All Saints Day was a chilly day in 1995, but not bitter. I must have been stressed, because when I walked from the fine arts building over to the Newman Center, the sight of the sun sinking over run-down rental houses called me to sit on the steps and rest. I remember nothing about that sunset except that afterward, the knot of anxiety was gone …and that the entire time I sat there, I was wondering if Christian had arrived yet. We’d been in the choir together for a mere three weeks, and he was on my mind a lot.

When I went inside, it was still early, but he was there. The next thing I remember is that the choir was headed to the Heidelberg for dinner after Mass, and I debated not going; I didn’t really know the choir members yet, and they all enough older than me that I felt like that annoying kid that has to hang with the grownups. But I went…probably in the hopes that Christian would come, too. But he wasn’t there, and I sat at the end of the long table, with no one across from me. I tried to participate in conversation without being annoying.

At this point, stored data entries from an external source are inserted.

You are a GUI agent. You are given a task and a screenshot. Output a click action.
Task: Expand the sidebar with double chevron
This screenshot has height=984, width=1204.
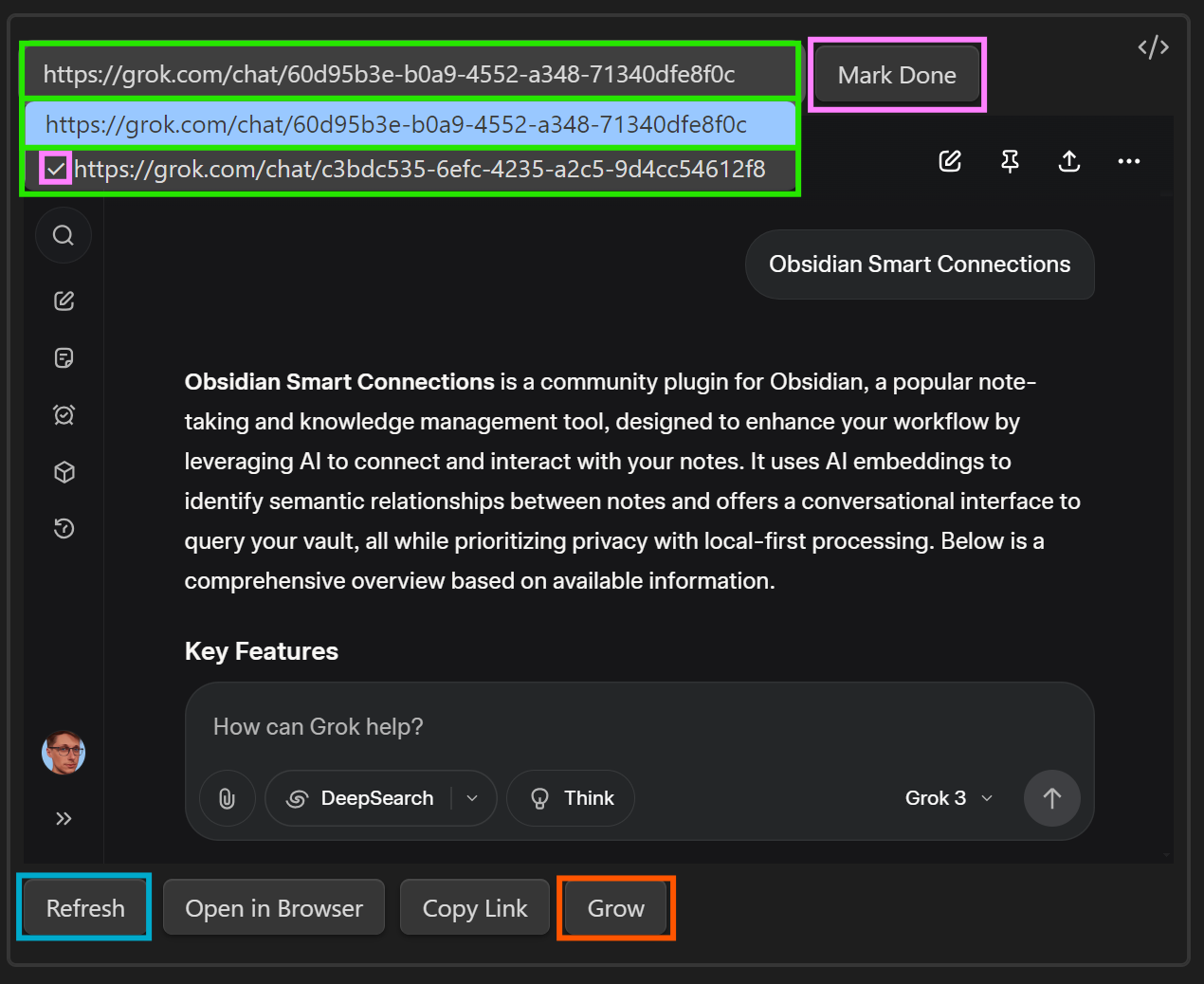(x=64, y=818)
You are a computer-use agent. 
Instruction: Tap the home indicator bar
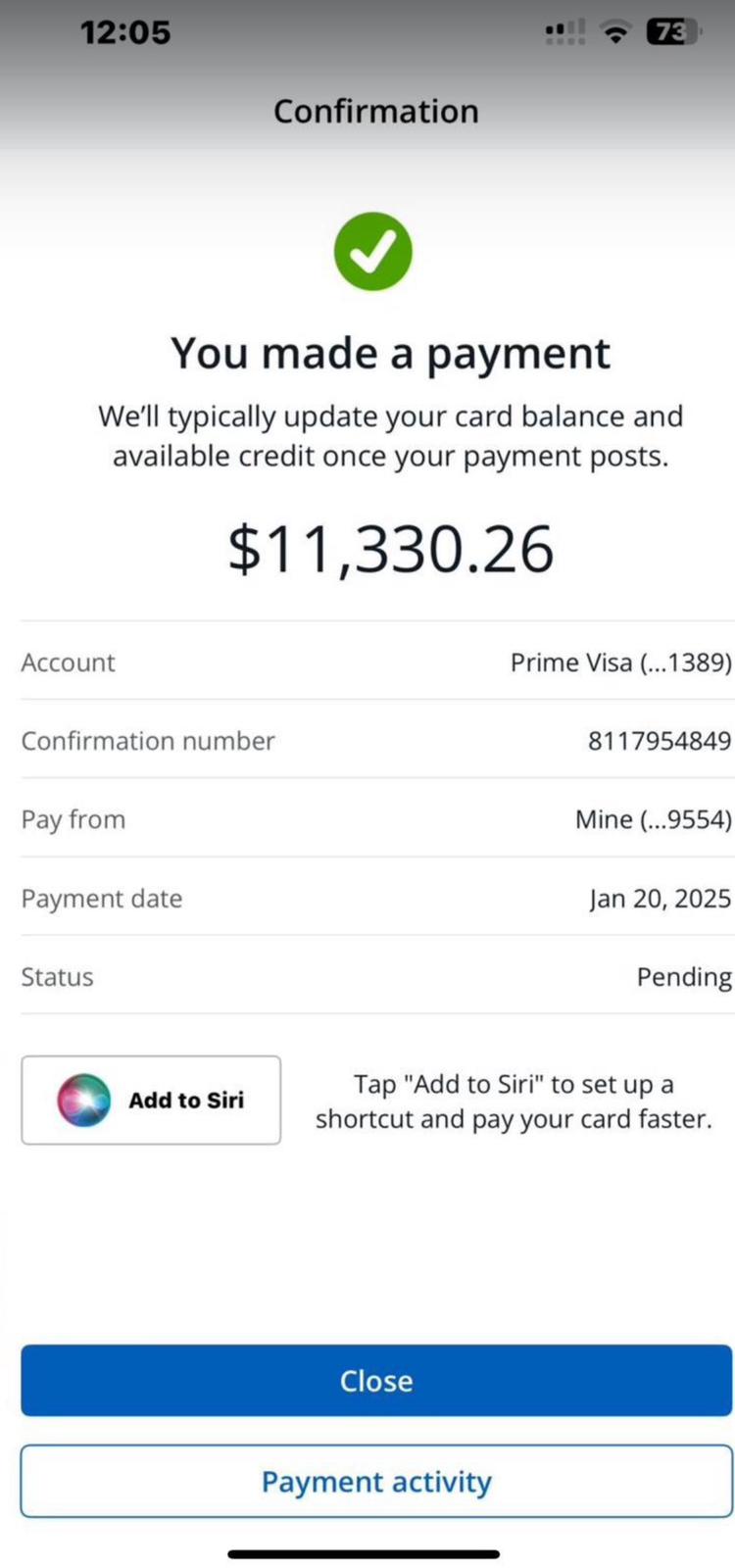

I ordered toasted ravioli and a salad. And just when I had given up all hope, he walked in the door at the far end of the room. And walked around the table. And sat down across from me.

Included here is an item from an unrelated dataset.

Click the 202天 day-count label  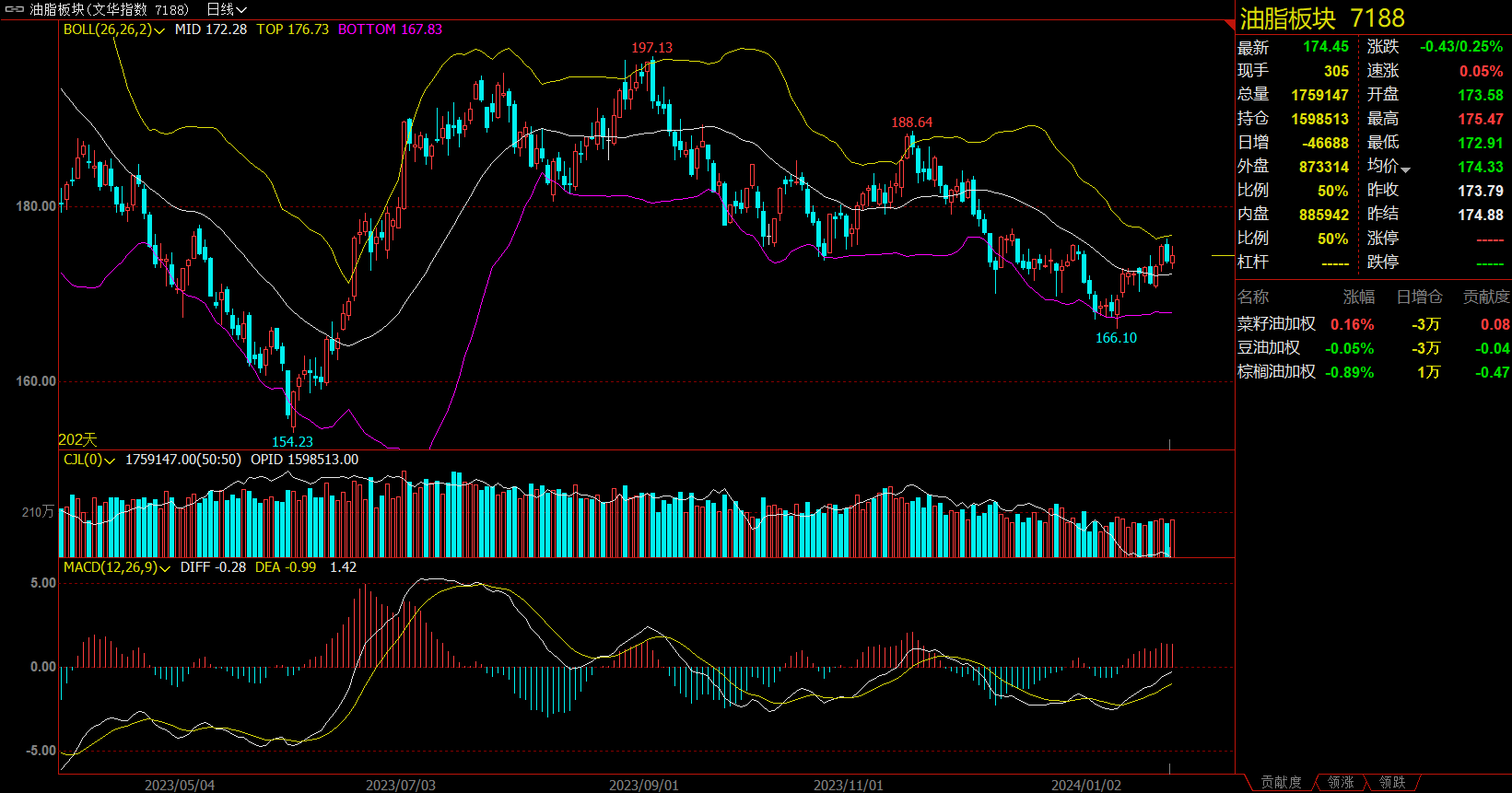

At some point in the next hour (forty minutes? Two hours? Time kind of disappeared)), I realized that he and I had retreated into our own little world. The rest of the choir shared conversation with each other, but we were oblivious. Afterward, he gave me a ride home in the dark, with a business card—the opening volley in the Game. I knew what needed to be done with it, but I had no idea how to phrase my interest gracefully.

From such beginnings…

Once the doors of memory are open, I start seeing other snippets of my past. The night when we walked from the Missouri Theater to Shakespeare’s for a late-night snack with my parents after a performance. (Me? Did I ever actually do things like that?) Walking downtown hand in hand on cold nights. Being out and about at eleven and midnight—hours we never, ever keep these days, even at New Year’s, because we prefer to be rested when the kids wake up. The little adjustments that happened automatically, like learning to drink water instead of soda, because it would be impolite to order something more expensive than Christian did. From my high vantage point, I can see the cogs interlocking, snapping into place like pieces of a puzzle. Despite the years of doubt and overwhelming anxiety that kept us from getting married for four years, we were two becoming one from the earliest days.

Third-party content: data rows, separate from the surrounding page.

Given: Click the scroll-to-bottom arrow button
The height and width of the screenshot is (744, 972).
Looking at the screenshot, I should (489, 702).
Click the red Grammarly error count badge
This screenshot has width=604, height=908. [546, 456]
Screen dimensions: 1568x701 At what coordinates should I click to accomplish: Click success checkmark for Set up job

So much we didn’t know yet—so much contained in that sliver of the future which now is the past. Infertility, Down syndrome….all part of a shadowy future that we didn’t bother trying to penetrate. A shadowy future that now gleams jewel-bright, a handful of tiles among many.

But the hour grows late, and the clarity of late night gives way to exhaustion. And so I leave the past behind, return to my living room, my glider rocker and ottoman, the flowered sofa and the streetlight starburst on the far wall, and turn to face the sliver that is the future. I can’t penetrate its mists, and sometimes the thought of the future, with its rocks and slippery slopes, overwhelms me. But at least the view from the high place reminds me that all life is a mosaic, and that each piece offers its own fragment of the answers I will need.